Gonzalo de Borbon y Battenberg

from Wikipedia, the free encyclopedia
Gonzalo de Borbón y Battenberg, portrait by Philip Alexius de László , 1927

Don Gonzalo de Borbón y Battenberg , full name Gonzalo Manuel Maria Bernardo Narciso Alfonso Mauricio de Borbón y Battenberg (born October 24, 1914 in Madrid , †  August 13, 1934 in Pörtschach am Wörther See ) was the infant of Spain and uncle of the later King of Spain Juan Carlos I , who was born four years after Gonzalo's death.

Life

Gonzalo was the fifth son of seven children of King Alfonso XIII of Spain . (1886–1941) and his wife Princess Victoria Eugénie von Battenberg (1887–1969), daughter of Prince Heinrich Moritz von Battenberg and Princess Beatrice of Great Britain and Ireland . His paternal grandparents were King Alfonso XII. and his second wife, Archduchess Maria Christina of Austria . Gonzalo and his older brother Alfonso Pius (1907-1938) suffered from hemophilia because her mother, a granddaughter of British Queen Victoria , winner ( Konduktorin was) the defective gene.

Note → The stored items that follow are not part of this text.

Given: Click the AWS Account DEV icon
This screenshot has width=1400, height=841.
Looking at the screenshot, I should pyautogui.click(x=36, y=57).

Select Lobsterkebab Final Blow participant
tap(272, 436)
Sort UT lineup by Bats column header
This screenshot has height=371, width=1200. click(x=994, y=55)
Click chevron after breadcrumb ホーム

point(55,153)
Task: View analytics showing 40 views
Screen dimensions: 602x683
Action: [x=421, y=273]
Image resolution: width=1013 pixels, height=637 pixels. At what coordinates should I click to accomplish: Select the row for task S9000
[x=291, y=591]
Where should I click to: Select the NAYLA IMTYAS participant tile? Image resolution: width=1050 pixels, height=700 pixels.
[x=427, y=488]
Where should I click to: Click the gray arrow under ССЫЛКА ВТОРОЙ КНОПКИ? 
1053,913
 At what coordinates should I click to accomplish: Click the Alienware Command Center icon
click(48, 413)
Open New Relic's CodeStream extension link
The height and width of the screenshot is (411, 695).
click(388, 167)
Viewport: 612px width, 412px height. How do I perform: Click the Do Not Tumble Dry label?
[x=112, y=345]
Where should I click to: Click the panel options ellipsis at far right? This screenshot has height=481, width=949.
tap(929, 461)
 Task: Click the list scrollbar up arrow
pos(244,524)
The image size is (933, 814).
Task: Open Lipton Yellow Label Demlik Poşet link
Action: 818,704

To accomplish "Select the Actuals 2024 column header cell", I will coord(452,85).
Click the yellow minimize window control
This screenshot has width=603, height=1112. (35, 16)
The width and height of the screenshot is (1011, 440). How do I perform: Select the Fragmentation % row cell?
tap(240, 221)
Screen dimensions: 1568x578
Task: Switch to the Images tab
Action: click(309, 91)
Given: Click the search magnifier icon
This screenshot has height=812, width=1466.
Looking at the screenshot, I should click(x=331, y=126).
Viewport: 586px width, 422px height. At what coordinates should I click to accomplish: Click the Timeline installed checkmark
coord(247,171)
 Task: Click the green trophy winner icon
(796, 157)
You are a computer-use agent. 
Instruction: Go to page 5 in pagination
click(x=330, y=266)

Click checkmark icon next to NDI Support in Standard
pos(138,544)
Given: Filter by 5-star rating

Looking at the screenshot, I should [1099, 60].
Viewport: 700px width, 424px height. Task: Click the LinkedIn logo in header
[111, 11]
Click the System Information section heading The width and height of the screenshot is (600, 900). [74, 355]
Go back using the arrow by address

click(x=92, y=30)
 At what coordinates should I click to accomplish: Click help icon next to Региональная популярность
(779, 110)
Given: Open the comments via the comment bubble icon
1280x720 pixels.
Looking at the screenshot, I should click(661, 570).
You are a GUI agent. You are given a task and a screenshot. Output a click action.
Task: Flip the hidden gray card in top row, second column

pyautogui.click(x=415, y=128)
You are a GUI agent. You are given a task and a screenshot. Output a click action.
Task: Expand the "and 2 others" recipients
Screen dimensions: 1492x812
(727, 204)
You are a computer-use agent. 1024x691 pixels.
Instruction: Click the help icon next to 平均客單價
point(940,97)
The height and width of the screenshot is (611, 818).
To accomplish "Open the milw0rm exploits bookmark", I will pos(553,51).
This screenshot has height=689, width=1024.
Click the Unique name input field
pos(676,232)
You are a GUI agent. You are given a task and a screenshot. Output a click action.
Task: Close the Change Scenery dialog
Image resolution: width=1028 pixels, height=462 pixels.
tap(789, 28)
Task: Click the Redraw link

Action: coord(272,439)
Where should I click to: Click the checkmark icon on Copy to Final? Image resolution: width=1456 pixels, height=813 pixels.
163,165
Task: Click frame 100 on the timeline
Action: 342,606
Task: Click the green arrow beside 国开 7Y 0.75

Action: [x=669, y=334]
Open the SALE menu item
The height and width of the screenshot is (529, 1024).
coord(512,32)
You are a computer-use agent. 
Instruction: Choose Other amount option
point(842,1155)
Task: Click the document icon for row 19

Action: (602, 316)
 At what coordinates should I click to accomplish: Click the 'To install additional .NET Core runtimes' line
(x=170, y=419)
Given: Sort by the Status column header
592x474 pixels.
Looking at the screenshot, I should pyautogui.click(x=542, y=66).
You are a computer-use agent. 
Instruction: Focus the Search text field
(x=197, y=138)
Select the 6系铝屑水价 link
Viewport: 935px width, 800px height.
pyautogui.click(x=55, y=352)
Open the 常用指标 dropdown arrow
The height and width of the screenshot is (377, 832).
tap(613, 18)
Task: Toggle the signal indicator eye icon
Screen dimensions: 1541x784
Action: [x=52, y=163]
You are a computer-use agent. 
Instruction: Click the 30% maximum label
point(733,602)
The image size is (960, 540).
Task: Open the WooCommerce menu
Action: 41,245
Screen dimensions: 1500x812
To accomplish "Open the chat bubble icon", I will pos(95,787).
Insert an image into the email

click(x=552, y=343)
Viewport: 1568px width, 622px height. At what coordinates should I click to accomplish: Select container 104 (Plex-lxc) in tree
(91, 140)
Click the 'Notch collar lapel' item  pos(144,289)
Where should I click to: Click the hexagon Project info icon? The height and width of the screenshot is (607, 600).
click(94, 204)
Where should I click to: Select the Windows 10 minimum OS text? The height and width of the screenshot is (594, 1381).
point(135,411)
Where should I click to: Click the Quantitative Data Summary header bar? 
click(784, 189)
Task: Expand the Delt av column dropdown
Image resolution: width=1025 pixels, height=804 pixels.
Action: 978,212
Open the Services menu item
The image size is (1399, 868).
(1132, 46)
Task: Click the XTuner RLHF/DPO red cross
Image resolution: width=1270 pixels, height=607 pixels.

On April 14, 1931, the republic was proclaimed in Madrid and his father, King Alfonso XIII, went into exile on the same day without formal abdication . The royal family went first to Paris and shortly afterwards to Fontainebleau . His parents' marriage was considered unhappy. His father then had affairs with other women and several illegitimate children. From 1933 they lived separately and Alfons moved to Rome with his sisters, Beatrice Isabel and Maria Christina . After graduating from high school, Gonzalo studied mechanical engineering at the Catholic University of Leuven in 1933 instead of the Complutense University of Madrid .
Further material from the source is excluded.